■ EXERCISE PROMPT
Return all of the material below word for word, with nothing added, dropped, or changed.

====== GIVEN DATA

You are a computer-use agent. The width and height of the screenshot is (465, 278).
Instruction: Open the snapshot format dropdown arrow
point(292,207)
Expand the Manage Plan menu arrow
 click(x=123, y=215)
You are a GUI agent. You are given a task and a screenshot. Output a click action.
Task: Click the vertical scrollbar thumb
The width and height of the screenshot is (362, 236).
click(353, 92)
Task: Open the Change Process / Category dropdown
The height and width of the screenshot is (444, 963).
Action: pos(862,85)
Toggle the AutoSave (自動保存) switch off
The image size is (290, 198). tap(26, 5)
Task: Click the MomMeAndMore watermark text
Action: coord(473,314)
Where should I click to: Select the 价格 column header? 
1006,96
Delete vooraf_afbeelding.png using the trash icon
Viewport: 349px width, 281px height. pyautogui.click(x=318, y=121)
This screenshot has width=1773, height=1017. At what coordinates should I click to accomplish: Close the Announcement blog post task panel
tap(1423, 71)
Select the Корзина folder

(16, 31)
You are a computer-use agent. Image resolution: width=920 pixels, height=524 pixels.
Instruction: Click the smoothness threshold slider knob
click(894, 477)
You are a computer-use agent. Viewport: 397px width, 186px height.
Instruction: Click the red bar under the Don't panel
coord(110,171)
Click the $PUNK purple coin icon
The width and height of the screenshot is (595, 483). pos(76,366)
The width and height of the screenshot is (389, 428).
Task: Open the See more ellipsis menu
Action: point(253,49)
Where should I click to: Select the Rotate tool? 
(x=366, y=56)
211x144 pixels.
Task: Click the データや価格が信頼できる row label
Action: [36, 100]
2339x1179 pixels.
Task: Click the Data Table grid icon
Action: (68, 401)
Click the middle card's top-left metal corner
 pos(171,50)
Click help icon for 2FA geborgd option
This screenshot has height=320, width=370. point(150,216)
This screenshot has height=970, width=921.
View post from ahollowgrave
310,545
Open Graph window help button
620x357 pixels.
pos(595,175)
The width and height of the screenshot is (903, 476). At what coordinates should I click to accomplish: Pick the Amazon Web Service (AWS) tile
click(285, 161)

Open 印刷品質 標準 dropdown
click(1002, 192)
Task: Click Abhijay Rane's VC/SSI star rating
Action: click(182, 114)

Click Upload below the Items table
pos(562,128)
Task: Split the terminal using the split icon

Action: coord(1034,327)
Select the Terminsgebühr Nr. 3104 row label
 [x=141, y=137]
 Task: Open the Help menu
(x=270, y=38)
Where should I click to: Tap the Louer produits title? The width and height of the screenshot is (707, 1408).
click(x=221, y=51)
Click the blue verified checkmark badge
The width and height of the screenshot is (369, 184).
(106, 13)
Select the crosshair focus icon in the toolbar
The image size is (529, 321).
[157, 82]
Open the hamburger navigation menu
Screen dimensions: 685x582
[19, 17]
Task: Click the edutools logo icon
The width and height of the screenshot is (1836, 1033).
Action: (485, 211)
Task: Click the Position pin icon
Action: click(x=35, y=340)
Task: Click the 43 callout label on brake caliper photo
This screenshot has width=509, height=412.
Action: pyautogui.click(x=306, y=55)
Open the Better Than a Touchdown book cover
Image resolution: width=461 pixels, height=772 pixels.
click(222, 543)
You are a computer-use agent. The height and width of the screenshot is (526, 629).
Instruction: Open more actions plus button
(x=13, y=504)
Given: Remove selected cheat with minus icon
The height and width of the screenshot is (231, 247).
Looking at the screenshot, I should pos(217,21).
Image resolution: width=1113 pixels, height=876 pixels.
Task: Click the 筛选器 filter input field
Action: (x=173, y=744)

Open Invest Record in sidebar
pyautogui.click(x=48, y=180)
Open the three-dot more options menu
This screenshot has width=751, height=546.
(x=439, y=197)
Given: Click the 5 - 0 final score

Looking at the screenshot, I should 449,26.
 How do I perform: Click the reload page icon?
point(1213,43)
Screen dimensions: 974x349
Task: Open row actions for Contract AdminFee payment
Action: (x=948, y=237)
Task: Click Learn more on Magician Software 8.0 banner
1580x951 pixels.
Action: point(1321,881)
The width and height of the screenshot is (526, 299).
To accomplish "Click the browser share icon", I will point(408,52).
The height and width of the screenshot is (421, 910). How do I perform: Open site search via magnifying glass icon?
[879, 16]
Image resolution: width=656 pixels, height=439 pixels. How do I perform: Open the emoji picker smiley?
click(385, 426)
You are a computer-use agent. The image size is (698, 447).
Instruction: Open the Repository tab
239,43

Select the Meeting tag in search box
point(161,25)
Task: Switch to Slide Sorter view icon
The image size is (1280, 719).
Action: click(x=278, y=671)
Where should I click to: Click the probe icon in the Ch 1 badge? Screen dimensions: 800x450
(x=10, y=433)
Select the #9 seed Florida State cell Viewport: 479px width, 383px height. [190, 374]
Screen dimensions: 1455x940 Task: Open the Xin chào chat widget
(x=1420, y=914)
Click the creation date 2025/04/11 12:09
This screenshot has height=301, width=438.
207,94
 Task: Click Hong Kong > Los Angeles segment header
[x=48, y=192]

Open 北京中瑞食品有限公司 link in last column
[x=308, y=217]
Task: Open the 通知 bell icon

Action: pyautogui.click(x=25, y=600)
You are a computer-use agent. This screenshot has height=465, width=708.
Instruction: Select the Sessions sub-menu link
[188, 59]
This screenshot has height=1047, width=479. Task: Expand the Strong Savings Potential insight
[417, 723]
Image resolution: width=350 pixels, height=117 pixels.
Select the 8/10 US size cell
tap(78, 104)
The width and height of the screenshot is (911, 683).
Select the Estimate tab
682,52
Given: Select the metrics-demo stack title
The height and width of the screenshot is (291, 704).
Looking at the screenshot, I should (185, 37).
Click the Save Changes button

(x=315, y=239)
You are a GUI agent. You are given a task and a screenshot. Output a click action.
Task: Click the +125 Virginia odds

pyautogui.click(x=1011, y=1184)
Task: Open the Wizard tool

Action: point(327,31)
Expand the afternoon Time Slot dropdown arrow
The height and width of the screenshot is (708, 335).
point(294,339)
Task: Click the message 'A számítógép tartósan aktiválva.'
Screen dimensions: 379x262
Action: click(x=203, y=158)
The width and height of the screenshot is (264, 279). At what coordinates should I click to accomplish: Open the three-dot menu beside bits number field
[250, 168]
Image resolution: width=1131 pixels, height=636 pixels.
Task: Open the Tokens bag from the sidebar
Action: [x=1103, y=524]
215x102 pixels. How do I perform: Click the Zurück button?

============

■ OUTPUT OF THE EXERCISE
You are a computer-use agent. The width and height of the screenshot is (465, 278).
Instruction: Open the snapshot format dropdown arrow
point(292,207)
Expand the Manage Plan menu arrow
 click(x=123, y=215)
You are a GUI agent. You are given a task and a screenshot. Output a click action.
Task: Click the vertical scrollbar thumb
The width and height of the screenshot is (362, 236).
click(353, 92)
Task: Open the Change Process / Category dropdown
The height and width of the screenshot is (444, 963).
Action: pos(862,85)
Toggle the AutoSave (自動保存) switch off
The image size is (290, 198). tap(26, 5)
Task: Click the MomMeAndMore watermark text
Action: coord(473,314)
Where should I click to: Select the 价格 column header? 
1006,96
Delete vooraf_afbeelding.png using the trash icon
Viewport: 349px width, 281px height. pyautogui.click(x=318, y=121)
This screenshot has width=1773, height=1017. At what coordinates should I click to accomplish: Close the Announcement blog post task panel
tap(1423, 71)
Select the Корзина folder

(16, 31)
You are a computer-use agent. Image resolution: width=920 pixels, height=524 pixels.
Instruction: Click the smoothness threshold slider knob
click(894, 477)
You are a computer-use agent. Viewport: 397px width, 186px height.
Instruction: Click the red bar under the Don't panel
coord(110,171)
Click the $PUNK purple coin icon
The width and height of the screenshot is (595, 483). pos(76,366)
The width and height of the screenshot is (389, 428).
Task: Open the See more ellipsis menu
Action: point(253,49)
Where should I click to: Select the Rotate tool? 
(x=366, y=56)
211x144 pixels.
Task: Click the データや価格が信頼できる row label
Action: [36, 100]
2339x1179 pixels.
Task: Click the Data Table grid icon
Action: (68, 401)
Click the middle card's top-left metal corner
 pos(171,50)
Click help icon for 2FA geborgd option
This screenshot has height=320, width=370. point(150,216)
This screenshot has height=970, width=921.
View post from ahollowgrave
310,545
Open Graph window help button
620x357 pixels.
pos(595,175)
The width and height of the screenshot is (903, 476). At what coordinates should I click to accomplish: Pick the Amazon Web Service (AWS) tile
click(285, 161)

Open 印刷品質 標準 dropdown
click(1002, 192)
Task: Click Abhijay Rane's VC/SSI star rating
Action: click(182, 114)

Click Upload below the Items table
pos(562,128)
Task: Split the terminal using the split icon

Action: coord(1034,327)
Select the Terminsgebühr Nr. 3104 row label
 [x=141, y=137]
 Task: Open the Help menu
(x=270, y=38)
Where should I click to: Tap the Louer produits title? The width and height of the screenshot is (707, 1408).
click(x=221, y=51)
Click the blue verified checkmark badge
The width and height of the screenshot is (369, 184).
(106, 13)
Select the crosshair focus icon in the toolbar
The image size is (529, 321).
[157, 82]
Open the hamburger navigation menu
Screen dimensions: 685x582
[19, 17]
Task: Click the edutools logo icon
The width and height of the screenshot is (1836, 1033).
Action: (485, 211)
Task: Click the Position pin icon
Action: click(x=35, y=340)
Task: Click the 43 callout label on brake caliper photo
This screenshot has width=509, height=412.
Action: pyautogui.click(x=306, y=55)
Open the Better Than a Touchdown book cover
Image resolution: width=461 pixels, height=772 pixels.
click(222, 543)
You are a computer-use agent. The height and width of the screenshot is (526, 629).
Instruction: Open more actions plus button
(x=13, y=504)
Given: Remove selected cheat with minus icon
The height and width of the screenshot is (231, 247).
Looking at the screenshot, I should pos(217,21).
Image resolution: width=1113 pixels, height=876 pixels.
Task: Click the 筛选器 filter input field
Action: (x=173, y=744)

Open Invest Record in sidebar
pyautogui.click(x=48, y=180)
Open the three-dot more options menu
This screenshot has width=751, height=546.
(x=439, y=197)
Given: Click the 5 - 0 final score

Looking at the screenshot, I should 449,26.
 How do I perform: Click the reload page icon?
point(1213,43)
Screen dimensions: 974x349
Task: Open row actions for Contract AdminFee payment
Action: (x=948, y=237)
Task: Click Learn more on Magician Software 8.0 banner
1580x951 pixels.
Action: point(1321,881)
The width and height of the screenshot is (526, 299).
To accomplish "Click the browser share icon", I will point(408,52).
The height and width of the screenshot is (421, 910). How do I perform: Open site search via magnifying glass icon?
[879, 16]
Image resolution: width=656 pixels, height=439 pixels. How do I perform: Open the emoji picker smiley?
click(385, 426)
You are a computer-use agent. The image size is (698, 447).
Instruction: Open the Repository tab
239,43

Select the Meeting tag in search box
point(161,25)
Task: Switch to Slide Sorter view icon
The image size is (1280, 719).
Action: click(x=278, y=671)
Where should I click to: Click the probe icon in the Ch 1 badge? Screen dimensions: 800x450
(x=10, y=433)
Select the #9 seed Florida State cell Viewport: 479px width, 383px height. [190, 374]
Screen dimensions: 1455x940 Task: Open the Xin chào chat widget
(x=1420, y=914)
Click the creation date 2025/04/11 12:09
This screenshot has height=301, width=438.
207,94
 Task: Click Hong Kong > Los Angeles segment header
[x=48, y=192]

Open 北京中瑞食品有限公司 link in last column
[x=308, y=217]
Task: Open the 通知 bell icon

Action: pyautogui.click(x=25, y=600)
You are a computer-use agent. This screenshot has height=465, width=708.
Instruction: Select the Sessions sub-menu link
[188, 59]
This screenshot has height=1047, width=479. Task: Expand the Strong Savings Potential insight
[417, 723]
Image resolution: width=350 pixels, height=117 pixels.
Select the 8/10 US size cell
tap(78, 104)
The width and height of the screenshot is (911, 683).
Select the Estimate tab
682,52
Given: Select the metrics-demo stack title
The height and width of the screenshot is (291, 704).
Looking at the screenshot, I should (185, 37).
Click the Save Changes button

(x=315, y=239)
You are a GUI agent. You are given a task and a screenshot. Output a click action.
Task: Click the +125 Virginia odds

pyautogui.click(x=1011, y=1184)
Task: Open the Wizard tool

Action: point(327,31)
Expand the afternoon Time Slot dropdown arrow
The height and width of the screenshot is (708, 335).
point(294,339)
Task: Click the message 'A számítógép tartósan aktiválva.'
Screen dimensions: 379x262
Action: click(x=203, y=158)
The width and height of the screenshot is (264, 279). At what coordinates should I click to accomplish: Open the three-dot menu beside bits number field
[250, 168]
Image resolution: width=1131 pixels, height=636 pixels.
Task: Open the Tokens bag from the sidebar
Action: [x=1103, y=524]
215x102 pixels. How do I perform: Click the Zurück button?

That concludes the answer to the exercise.